[Exercise goal]
For each entry below, copy the text exactly and leave out any picture.

[Entries supplied]
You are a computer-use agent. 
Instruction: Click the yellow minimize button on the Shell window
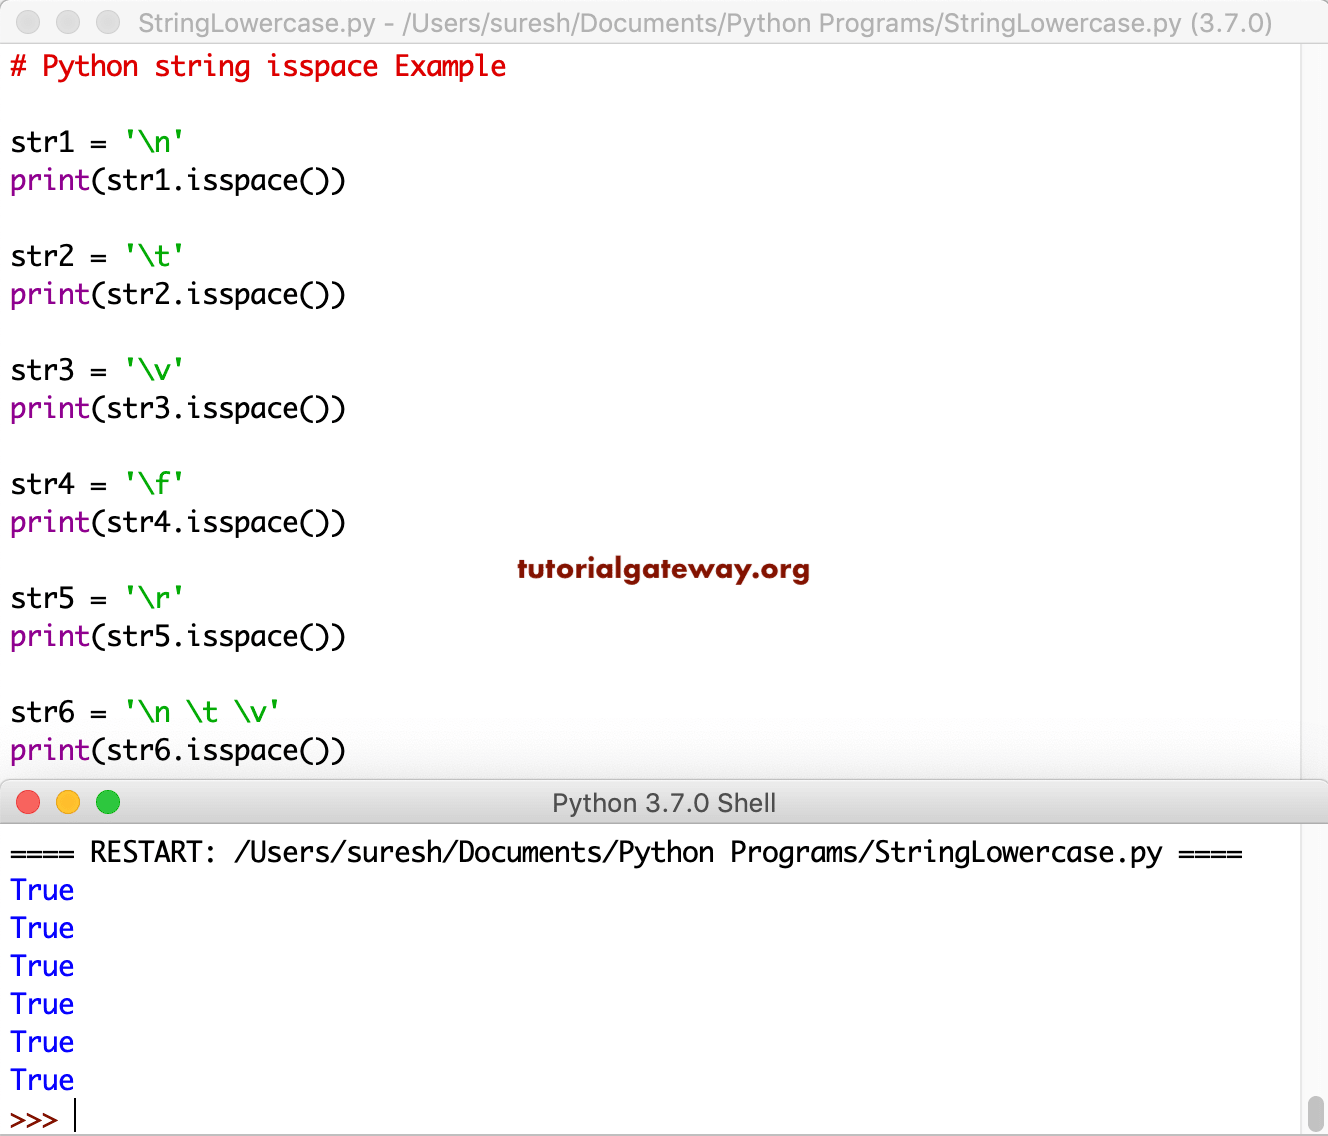pyautogui.click(x=67, y=802)
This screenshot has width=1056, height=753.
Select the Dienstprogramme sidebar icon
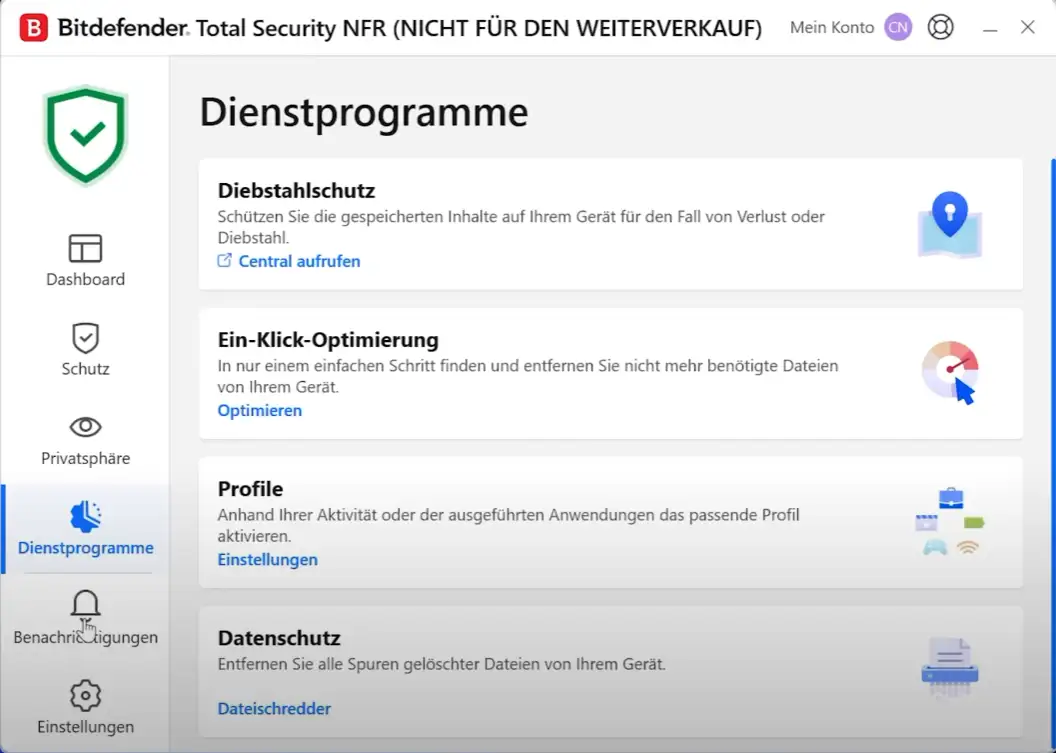point(85,517)
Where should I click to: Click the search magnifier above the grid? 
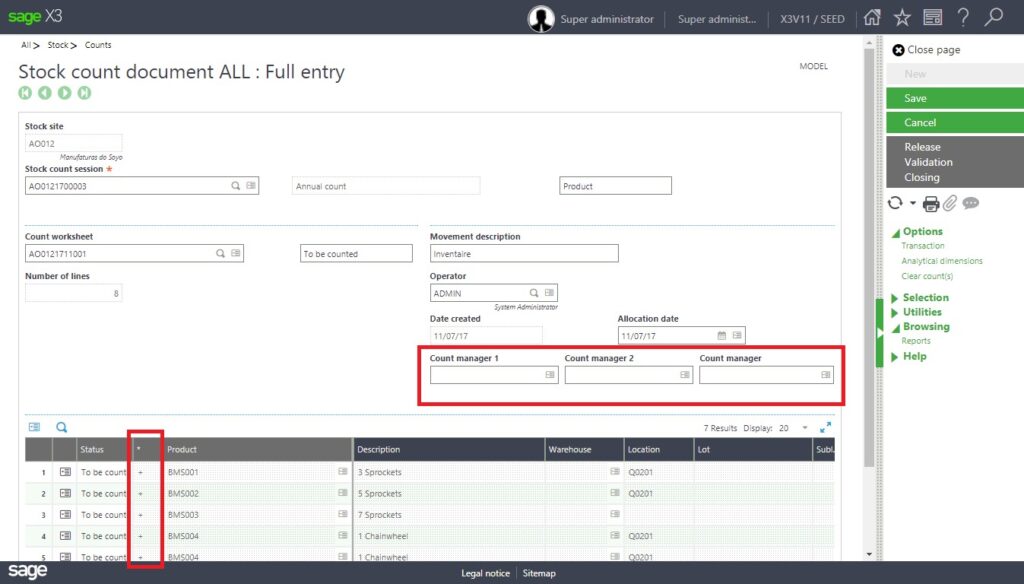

[Expected output]
You are a computer-use agent. 
Instruction: Click the yellow minimize button on the Shell window
pyautogui.click(x=67, y=802)
This screenshot has width=1056, height=753.
Select the Dienstprogramme sidebar icon
point(85,517)
Where should I click to: Click the search magnifier above the grid? 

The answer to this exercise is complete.